TASK REQUIREMENTS:
Where the records below reach the line containing "travaillaient comme bénévoles (155, 1343)", start transcribing, and end with the line containing "Varsity Boys Stats (751, 984)", exactly and with nothing else added.

(Saved data entries)
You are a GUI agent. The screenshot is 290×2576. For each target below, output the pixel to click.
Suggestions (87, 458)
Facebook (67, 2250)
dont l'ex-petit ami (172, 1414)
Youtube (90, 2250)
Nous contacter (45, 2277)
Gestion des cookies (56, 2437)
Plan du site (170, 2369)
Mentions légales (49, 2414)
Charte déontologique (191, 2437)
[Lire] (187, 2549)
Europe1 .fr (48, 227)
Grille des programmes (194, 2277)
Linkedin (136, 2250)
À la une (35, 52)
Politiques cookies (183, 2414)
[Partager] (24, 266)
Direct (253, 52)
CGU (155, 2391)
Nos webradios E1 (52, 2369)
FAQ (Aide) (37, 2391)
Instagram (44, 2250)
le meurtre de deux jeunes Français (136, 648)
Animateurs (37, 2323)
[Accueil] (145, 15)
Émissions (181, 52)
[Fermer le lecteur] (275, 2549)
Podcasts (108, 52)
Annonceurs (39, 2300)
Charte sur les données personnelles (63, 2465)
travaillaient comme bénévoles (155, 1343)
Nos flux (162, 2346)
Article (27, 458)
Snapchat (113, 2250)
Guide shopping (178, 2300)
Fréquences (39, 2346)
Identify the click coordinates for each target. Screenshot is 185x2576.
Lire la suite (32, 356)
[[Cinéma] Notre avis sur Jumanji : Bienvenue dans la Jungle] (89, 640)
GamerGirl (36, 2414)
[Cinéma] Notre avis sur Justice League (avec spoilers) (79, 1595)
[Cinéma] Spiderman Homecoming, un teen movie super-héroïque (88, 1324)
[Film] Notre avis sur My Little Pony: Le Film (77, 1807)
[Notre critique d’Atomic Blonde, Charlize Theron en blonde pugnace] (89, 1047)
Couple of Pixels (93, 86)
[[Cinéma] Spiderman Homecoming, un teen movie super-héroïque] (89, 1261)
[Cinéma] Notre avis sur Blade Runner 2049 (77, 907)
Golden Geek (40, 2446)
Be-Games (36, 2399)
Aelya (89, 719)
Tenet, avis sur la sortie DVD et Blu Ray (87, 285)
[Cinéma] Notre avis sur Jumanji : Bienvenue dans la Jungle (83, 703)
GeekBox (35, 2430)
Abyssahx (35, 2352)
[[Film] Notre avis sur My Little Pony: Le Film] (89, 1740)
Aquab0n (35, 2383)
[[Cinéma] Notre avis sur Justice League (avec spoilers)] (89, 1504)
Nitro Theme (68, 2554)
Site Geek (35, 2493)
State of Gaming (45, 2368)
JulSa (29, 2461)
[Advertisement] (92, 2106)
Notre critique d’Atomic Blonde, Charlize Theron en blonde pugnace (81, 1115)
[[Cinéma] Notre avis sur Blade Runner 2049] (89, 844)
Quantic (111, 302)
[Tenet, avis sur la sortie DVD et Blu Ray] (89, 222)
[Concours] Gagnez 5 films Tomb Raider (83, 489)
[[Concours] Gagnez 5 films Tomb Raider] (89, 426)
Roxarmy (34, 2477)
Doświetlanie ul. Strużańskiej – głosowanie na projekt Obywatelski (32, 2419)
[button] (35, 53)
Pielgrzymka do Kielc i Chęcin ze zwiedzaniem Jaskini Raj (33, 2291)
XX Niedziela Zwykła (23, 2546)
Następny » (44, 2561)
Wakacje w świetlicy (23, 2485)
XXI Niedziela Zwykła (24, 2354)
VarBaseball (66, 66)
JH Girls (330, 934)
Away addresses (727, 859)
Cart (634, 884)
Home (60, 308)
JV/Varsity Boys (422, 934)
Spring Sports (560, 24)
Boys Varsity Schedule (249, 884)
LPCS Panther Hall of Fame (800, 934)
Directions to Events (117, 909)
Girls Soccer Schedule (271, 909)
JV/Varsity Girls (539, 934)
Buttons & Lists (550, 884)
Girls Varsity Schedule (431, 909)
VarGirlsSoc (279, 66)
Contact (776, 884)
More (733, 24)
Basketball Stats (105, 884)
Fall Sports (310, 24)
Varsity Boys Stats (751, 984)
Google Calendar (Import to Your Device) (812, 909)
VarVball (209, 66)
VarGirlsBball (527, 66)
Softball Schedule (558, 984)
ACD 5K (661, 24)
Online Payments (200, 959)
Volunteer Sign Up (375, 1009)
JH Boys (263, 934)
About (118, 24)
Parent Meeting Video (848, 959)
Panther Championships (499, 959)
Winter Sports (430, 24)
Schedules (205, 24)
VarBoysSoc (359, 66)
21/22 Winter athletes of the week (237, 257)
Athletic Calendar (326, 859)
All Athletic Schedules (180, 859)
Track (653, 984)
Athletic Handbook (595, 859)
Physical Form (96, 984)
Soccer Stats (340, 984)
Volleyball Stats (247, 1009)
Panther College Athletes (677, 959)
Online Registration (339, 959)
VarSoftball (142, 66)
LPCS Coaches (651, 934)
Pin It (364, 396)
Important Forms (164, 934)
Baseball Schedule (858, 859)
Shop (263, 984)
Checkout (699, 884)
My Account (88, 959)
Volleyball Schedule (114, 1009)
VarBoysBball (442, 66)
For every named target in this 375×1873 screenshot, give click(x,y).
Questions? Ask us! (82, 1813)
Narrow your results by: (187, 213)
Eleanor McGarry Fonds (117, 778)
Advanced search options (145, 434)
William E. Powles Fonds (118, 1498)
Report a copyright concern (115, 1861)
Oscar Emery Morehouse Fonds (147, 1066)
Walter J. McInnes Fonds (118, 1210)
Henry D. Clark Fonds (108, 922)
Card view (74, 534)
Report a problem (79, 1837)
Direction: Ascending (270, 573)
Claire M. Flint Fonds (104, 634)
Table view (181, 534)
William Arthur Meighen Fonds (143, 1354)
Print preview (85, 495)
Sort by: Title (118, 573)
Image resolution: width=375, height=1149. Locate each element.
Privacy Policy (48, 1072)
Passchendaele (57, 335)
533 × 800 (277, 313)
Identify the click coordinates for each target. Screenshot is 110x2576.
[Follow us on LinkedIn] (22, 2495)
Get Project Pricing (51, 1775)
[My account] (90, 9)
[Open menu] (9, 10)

THE ANSWER:
travaillaient comme bénévoles (155, 1343)
Nos flux (162, 2346)
Article (27, 458)
Snapchat (113, 2250)
Guide shopping (178, 2300)
Fréquences (39, 2346)
Identify the click coordinates for each target. Screenshot is 185x2576.
Lire la suite (32, 356)
[[Cinéma] Notre avis sur Jumanji : Bienvenue dans la Jungle] (89, 640)
GamerGirl (36, 2414)
[Cinéma] Notre avis sur Justice League (avec spoilers) (79, 1595)
[Cinéma] Spiderman Homecoming, un teen movie super-héroïque (88, 1324)
[Film] Notre avis sur My Little Pony: Le Film (77, 1807)
[Notre critique d’Atomic Blonde, Charlize Theron en blonde pugnace] (89, 1047)
Couple of Pixels (93, 86)
[[Cinéma] Spiderman Homecoming, un teen movie super-héroïque] (89, 1261)
[Cinéma] Notre avis sur Blade Runner 2049 (77, 907)
Golden Geek (40, 2446)
Be-Games (36, 2399)
Aelya (89, 719)
Tenet, avis sur la sortie DVD et Blu Ray (87, 285)
[Cinéma] Notre avis sur Jumanji : Bienvenue dans la Jungle (83, 703)
GeekBox (35, 2430)
Abyssahx (35, 2352)
[[Film] Notre avis sur My Little Pony: Le Film] (89, 1740)
Aquab0n (35, 2383)
[[Cinéma] Notre avis sur Justice League (avec spoilers)] (89, 1504)
Nitro Theme (68, 2554)
Site Geek (35, 2493)
State of Gaming (45, 2368)
JulSa (29, 2461)
[Advertisement] (92, 2106)
Notre critique d’Atomic Blonde, Charlize Theron en blonde pugnace (81, 1115)
[[Cinéma] Notre avis sur Blade Runner 2049] (89, 844)
Quantic (111, 302)
[Tenet, avis sur la sortie DVD et Blu Ray] (89, 222)
[Concours] Gagnez 5 films Tomb Raider (83, 489)
[[Concours] Gagnez 5 films Tomb Raider] (89, 426)
Roxarmy (34, 2477)
Doświetlanie ul. Strużańskiej – głosowanie na projekt Obywatelski (32, 2419)
[button] (35, 53)
Pielgrzymka do Kielc i Chęcin ze zwiedzaniem Jaskini Raj (33, 2291)
XX Niedziela Zwykła (23, 2546)
Następny » (44, 2561)
Wakacje w świetlicy (23, 2485)
XXI Niedziela Zwykła (24, 2354)
VarBaseball (66, 66)
JH Girls (330, 934)
Away addresses (727, 859)
Cart (634, 884)
Home (60, 308)
JV/Varsity Boys (422, 934)
Spring Sports (560, 24)
Boys Varsity Schedule (249, 884)
LPCS Panther Hall of Fame (800, 934)
Directions to Events (117, 909)
Girls Soccer Schedule (271, 909)
JV/Varsity Girls (539, 934)
Buttons & Lists (550, 884)
Girls Varsity Schedule (431, 909)
VarGirlsSoc (279, 66)
Contact (776, 884)
More (733, 24)
Basketball Stats (105, 884)
Fall Sports (310, 24)
Varsity Boys Stats (751, 984)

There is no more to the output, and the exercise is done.